Agenti della Squadra Mobile della Questura di Avellino hanno dato esecuzione a un’ordinanza di custodia cautelare in carcere emessa dal Gip del Tribunale di Avellino, su richiesta della Procura, nei confronti di due persone ritenute responsabili del tentativo di rapina aggravata – avvenuta nell’ottobre del 2024 – in concorso ai danni di una gioielleria.
Secondo le indagini, nella mattinata del 22 ottobre 2024 tre malviventi, con volti coperti da maschere carnevalesche e armati di pistole e di un fucile, hanno approfittato dell’apertura automatica della porta per irrompere nel negozio di Mercogliano, puntando le armi contro la commessa. Il colpo però è fallito grazie al pronto intervento di un commerciante vicino, che ha costretto i rapinatori ad abbandonare il tentativo e a fuggire a bordo di un’auto scura con targa contraffatta, alla cui guida si trovava un quarto complice.

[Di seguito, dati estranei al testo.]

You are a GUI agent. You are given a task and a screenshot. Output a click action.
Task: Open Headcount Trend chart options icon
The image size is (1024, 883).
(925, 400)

Sul posto, gli investigatori hanno eseguito un accurato sopralluogo, acquisendo i filmati di videosorveglianza della zona. L’attività di ricostruzione, supportata da riscontri tecnici e intercettazioni, ha inoltre permesso di individuare una quinta persona coinvolta: poco prima dell’irruzione, questa donna, travisata con cappellino e occhiali, aveva suonato il citofono del negozio fingendo un interesse d’acquisto, per poi dileguarsi a piedi fino a un secondo veicolo parcheggiato in strada e dirigersi velocemente verso il casello autostradale.
Le analisi degli spostamenti e dei contatti tra i presunti basisti e gli esecutori hanno infine consentito di ricostruire tutte le fasi preparatorie e gli ambienti in cui si erano svolti i sopralluoghi pre-rapina, portando all’identificazione di alcuni degli autori e dei mezzi utilizzati nell’azione criminale.